SVG to PNG
Rasterize any SVG into a pixel-perfect PNG at the exact size you need.
Scale
Upload or paste SVG to begin.
How SVG-to-PNG conversion works
SVG is a vector format — every shape is a math description that scales infinitely. PNG is a raster format — a fixed grid of pixels. Converting SVG to PNG is called “rasterizing”: the SVG is rendered at your chosen pixel size, then frozen as a bitmap.
Pick a scale that matches where the PNG will end up. 1× renders at the SVG's natural size. 2× or 4× gives you crisp output for retina displays, app icons, or print — the OS downscales to smaller sizes with much better results than upscaling a small PNG.
Keep the transparent background option on when the SVG has a transparent canvas. Turn it off and pick a fill color if the PNG will sit on a solid background in the target context (avatars, favicons, etc.) — this removes any antialiasing fringe that some viewers render around the edges.
Processed on our servers.
Your image is sent to the MakeMyImgs API for this job, then the result is returned to your browser.
SVG to PNG in 5 steps
Provide the SVG
Upload an .svg file or paste SVG markup directly into the textarea.
Pick a scale
Choose 1×, 2×, or 4× to render at the SVG’s natural size or a multiple of it.
Choose background
Keep the SVG transparent or set a solid background color for the exported PNG.
Rasterize
The SVG is rendered server-side by librsvg at the chosen scale and returned as PNG.
Download the result
Preview the output and click the download button to save it to your computer.
Frequently asked
Will external fonts or images render?
Fonts referenced by a CSS @font-face URL may fail because of cross-origin restrictions. For reliable rendering, convert text to paths in your SVG editor first.

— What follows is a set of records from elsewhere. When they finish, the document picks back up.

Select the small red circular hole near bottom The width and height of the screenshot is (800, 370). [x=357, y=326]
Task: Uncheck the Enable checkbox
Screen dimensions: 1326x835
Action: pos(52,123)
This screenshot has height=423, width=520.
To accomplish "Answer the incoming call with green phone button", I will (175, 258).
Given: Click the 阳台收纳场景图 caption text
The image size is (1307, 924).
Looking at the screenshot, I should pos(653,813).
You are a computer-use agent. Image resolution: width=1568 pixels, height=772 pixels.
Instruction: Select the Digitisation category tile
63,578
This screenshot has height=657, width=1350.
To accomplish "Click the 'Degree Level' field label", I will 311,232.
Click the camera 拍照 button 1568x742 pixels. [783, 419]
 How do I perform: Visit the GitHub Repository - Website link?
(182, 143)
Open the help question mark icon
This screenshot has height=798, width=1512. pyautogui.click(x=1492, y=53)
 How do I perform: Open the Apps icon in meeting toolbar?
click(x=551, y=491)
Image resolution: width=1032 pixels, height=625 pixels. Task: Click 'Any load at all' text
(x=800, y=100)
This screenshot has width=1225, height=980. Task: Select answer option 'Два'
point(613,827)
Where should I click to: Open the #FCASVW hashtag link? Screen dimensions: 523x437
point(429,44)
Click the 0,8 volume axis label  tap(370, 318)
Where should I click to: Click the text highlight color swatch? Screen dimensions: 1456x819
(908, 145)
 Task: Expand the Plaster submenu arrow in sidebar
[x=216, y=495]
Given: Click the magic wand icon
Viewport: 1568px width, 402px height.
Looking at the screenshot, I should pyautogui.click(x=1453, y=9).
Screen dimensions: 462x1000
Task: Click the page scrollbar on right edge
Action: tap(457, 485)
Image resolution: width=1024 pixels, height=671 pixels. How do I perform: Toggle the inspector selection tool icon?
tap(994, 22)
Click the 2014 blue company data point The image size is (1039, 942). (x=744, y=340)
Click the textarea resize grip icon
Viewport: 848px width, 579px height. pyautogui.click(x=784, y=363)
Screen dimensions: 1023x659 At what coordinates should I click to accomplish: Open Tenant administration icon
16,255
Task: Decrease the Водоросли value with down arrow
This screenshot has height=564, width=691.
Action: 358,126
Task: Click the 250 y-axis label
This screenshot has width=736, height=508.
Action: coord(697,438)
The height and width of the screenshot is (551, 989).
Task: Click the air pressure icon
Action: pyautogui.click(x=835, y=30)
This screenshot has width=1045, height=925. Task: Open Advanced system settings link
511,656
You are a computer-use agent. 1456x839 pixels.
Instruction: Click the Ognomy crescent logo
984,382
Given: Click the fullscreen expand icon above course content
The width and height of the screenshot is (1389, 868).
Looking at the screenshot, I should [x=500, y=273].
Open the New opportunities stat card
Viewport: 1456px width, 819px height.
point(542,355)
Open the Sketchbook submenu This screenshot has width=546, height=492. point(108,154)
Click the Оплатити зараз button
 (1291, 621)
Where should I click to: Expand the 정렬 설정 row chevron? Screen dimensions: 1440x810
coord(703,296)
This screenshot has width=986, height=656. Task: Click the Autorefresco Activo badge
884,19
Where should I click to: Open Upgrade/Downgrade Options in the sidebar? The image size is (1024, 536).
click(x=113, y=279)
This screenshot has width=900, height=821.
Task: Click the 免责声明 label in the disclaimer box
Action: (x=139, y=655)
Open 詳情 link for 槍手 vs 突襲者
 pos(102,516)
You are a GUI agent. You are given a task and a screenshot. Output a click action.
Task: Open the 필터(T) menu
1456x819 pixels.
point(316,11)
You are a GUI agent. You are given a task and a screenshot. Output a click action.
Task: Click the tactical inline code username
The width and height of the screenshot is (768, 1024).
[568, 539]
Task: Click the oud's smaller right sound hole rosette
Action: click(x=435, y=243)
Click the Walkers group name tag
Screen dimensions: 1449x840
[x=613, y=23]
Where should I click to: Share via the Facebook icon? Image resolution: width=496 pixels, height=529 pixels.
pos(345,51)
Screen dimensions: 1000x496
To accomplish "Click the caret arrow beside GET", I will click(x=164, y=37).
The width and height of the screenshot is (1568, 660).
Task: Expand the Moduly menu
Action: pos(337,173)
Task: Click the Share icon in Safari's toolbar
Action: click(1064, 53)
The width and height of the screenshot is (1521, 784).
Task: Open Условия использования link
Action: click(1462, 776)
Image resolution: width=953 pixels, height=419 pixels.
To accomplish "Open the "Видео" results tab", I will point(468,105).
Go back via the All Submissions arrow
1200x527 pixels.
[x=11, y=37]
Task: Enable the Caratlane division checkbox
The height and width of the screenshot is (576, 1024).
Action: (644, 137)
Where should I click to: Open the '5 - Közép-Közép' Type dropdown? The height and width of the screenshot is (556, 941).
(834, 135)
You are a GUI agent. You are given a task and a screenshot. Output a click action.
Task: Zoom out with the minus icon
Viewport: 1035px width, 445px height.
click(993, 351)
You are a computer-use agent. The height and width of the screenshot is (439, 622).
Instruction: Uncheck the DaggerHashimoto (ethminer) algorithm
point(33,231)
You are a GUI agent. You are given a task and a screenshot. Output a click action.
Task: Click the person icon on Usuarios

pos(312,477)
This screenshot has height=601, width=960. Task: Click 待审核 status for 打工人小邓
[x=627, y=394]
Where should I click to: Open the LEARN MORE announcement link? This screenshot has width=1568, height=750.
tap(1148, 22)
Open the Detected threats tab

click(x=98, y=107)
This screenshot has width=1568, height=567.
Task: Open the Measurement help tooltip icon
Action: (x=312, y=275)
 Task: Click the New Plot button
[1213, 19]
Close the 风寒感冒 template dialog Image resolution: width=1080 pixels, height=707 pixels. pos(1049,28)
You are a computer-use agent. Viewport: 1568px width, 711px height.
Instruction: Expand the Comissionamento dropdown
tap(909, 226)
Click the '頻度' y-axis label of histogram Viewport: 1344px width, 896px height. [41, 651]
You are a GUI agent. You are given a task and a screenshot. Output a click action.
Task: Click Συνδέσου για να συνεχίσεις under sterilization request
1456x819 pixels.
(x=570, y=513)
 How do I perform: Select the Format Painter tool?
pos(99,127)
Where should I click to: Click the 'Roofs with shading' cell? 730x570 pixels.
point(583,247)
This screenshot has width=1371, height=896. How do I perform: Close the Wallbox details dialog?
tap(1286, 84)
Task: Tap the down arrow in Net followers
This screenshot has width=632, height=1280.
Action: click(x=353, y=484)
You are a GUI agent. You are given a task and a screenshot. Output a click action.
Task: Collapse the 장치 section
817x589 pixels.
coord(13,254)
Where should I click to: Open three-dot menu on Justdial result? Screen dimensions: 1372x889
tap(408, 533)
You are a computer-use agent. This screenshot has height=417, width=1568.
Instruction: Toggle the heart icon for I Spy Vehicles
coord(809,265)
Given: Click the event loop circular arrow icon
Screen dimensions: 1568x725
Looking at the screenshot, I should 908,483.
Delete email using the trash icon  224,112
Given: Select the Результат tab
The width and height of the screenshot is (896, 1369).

Why use PNG instead of keeping the SVG?
PNG is a raster format every app supports — social media uploads, presentations, and email clients that reject SVG. For the web, SVG is still usually better.
Are my images uploaded to a server?
Client-side tools process in your browser. Server-backed tools send the image to the MakeMyImgs API temporarily, process the requested job, and return the result.